- Selection
▬▬▬▬▬▬▬▬▬▬
Model Selection and Cross-Validation

In machine learning, model selection is a critical step that involves choosing the best model from a set of candidate models. A key component of this process is cross-validation, which helps us assess how well our models generalize to unseen data, typically referred to as the validation and test sets. Here, validation set is used to tune the hyperparameters of our model, while the test set is used to evaluate the performance of our model.

The Importance of Robust Cross-Validation

Robust cross-validation is essential for accurate model performance evaluation for several reasons:

Generalization: It helps estimate how well a model will perform on unseen data, which is extremely important for real-world applications.
Overfitting Detection: Cross-validation lets us know if a model is overfitting the training data.
Model Comparison: It provides a standardized way to compare different models or hyperparameter configurations.
Data Efficiency: It allows us to use our entire dataset for both training and validation, which is particularly valuable when data is limited.

Common Cross-Validation Techniques

K-Fold Cross-Validation

K-Fold CV is one of the most widely used techniques:

The dataset is divided into K equal-sized folds.
The model is trained K times, each time using K-1 folds for training and the remaining fold for validation.
The performance metric is averaged across all K iterations.
▬▬▬▬▬▬▬▬▬▬
- Given information

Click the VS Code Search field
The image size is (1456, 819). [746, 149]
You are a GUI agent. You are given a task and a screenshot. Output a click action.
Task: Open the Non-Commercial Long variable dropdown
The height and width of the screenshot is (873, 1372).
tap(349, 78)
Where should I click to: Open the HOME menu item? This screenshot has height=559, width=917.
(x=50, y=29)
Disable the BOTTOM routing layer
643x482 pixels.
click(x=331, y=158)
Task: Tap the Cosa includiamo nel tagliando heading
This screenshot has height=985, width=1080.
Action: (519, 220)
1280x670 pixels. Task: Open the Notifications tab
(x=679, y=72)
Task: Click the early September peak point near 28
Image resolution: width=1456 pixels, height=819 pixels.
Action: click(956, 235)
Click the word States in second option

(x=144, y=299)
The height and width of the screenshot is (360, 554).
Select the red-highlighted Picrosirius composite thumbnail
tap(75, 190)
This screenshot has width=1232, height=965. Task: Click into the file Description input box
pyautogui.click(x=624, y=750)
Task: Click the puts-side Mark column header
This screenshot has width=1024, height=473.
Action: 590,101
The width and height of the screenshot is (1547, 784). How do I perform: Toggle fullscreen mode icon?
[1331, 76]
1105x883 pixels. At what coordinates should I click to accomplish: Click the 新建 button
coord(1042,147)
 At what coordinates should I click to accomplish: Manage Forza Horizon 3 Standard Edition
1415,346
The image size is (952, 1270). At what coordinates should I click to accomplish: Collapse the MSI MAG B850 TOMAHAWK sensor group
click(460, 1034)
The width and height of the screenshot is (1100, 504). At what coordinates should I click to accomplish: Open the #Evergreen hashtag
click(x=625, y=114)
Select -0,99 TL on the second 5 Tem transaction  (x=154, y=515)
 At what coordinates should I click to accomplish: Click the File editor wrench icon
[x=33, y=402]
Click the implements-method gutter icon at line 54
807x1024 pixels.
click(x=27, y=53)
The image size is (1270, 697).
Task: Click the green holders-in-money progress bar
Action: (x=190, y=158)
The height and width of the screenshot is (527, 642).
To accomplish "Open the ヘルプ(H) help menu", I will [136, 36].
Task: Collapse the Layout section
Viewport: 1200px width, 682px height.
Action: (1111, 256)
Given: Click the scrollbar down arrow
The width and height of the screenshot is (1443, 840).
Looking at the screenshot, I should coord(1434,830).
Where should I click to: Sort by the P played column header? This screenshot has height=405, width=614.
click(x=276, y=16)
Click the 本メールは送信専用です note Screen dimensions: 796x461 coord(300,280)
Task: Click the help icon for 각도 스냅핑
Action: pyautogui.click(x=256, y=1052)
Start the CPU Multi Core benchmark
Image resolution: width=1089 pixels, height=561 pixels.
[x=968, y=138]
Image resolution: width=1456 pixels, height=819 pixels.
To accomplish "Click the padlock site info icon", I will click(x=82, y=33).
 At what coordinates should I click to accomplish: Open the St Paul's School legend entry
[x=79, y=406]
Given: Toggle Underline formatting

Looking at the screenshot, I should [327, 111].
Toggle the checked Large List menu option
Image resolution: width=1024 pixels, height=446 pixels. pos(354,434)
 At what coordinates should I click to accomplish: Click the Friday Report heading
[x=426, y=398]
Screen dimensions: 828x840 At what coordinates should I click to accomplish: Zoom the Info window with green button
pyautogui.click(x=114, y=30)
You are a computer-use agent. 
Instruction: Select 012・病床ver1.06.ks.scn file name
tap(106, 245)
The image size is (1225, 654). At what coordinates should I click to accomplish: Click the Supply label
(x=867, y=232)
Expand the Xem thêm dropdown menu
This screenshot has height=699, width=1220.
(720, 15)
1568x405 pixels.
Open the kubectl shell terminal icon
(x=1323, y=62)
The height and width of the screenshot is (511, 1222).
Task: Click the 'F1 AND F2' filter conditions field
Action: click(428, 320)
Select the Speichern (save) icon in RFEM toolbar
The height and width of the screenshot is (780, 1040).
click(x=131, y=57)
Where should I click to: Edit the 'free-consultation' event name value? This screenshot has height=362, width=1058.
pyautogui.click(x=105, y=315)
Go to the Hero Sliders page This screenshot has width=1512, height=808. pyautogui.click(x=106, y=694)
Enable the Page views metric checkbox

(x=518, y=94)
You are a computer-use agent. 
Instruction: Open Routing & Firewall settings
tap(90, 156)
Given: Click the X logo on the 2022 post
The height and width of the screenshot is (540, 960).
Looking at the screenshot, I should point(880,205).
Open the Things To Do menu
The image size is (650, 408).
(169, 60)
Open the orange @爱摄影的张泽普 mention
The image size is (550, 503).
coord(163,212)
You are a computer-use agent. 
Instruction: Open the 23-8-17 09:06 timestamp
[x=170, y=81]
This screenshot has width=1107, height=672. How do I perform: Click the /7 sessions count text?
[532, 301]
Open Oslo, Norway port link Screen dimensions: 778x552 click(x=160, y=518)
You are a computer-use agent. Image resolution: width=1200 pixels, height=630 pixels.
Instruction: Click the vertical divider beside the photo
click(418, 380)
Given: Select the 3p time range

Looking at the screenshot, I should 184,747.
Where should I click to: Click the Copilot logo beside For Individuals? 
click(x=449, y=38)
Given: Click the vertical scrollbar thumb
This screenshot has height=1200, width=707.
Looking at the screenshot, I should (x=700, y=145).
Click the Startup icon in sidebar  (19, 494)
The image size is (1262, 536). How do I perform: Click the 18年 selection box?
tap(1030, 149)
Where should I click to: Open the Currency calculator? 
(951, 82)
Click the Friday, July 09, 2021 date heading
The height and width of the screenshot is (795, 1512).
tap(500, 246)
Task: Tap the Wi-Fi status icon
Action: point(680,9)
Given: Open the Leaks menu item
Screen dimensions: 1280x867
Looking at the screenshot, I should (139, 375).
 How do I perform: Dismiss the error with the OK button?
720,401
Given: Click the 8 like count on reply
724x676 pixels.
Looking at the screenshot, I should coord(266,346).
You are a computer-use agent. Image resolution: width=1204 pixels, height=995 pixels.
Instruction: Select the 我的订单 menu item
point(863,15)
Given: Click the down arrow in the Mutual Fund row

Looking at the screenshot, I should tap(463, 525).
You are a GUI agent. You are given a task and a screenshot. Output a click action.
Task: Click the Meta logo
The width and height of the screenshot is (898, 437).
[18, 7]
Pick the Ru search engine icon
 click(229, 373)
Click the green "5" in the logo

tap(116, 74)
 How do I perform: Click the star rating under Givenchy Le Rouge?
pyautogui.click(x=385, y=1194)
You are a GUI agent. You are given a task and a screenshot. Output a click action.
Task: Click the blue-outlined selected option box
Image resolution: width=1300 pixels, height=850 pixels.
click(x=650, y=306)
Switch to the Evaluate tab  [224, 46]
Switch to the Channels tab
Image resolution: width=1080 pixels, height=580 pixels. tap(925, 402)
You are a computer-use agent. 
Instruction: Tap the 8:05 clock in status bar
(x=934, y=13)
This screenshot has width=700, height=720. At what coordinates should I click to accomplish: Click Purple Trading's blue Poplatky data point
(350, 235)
▬▬▬▬▬▬▬▬▬▬
- Goal
Using the text on model selection and cross-validation above, decide whether each statement agrees with it, and back each yes or no with the deciding words from the text. 1. The validation set serves to tune the model's hyperparameters. 2. In K-Fold cross-validation, the model is trained K-1 times. 3. Cross-validation allows the whole dataset to be used for both training and validation.

- Result for this task
1. Yes: "validation set is used to tune the hyperparameters of our model"
2. No: "The model is trained K times, each time using K-1 folds for training and the remaining fold for validation."
3. Yes: "It allows us to use our entire dataset for both training and validation"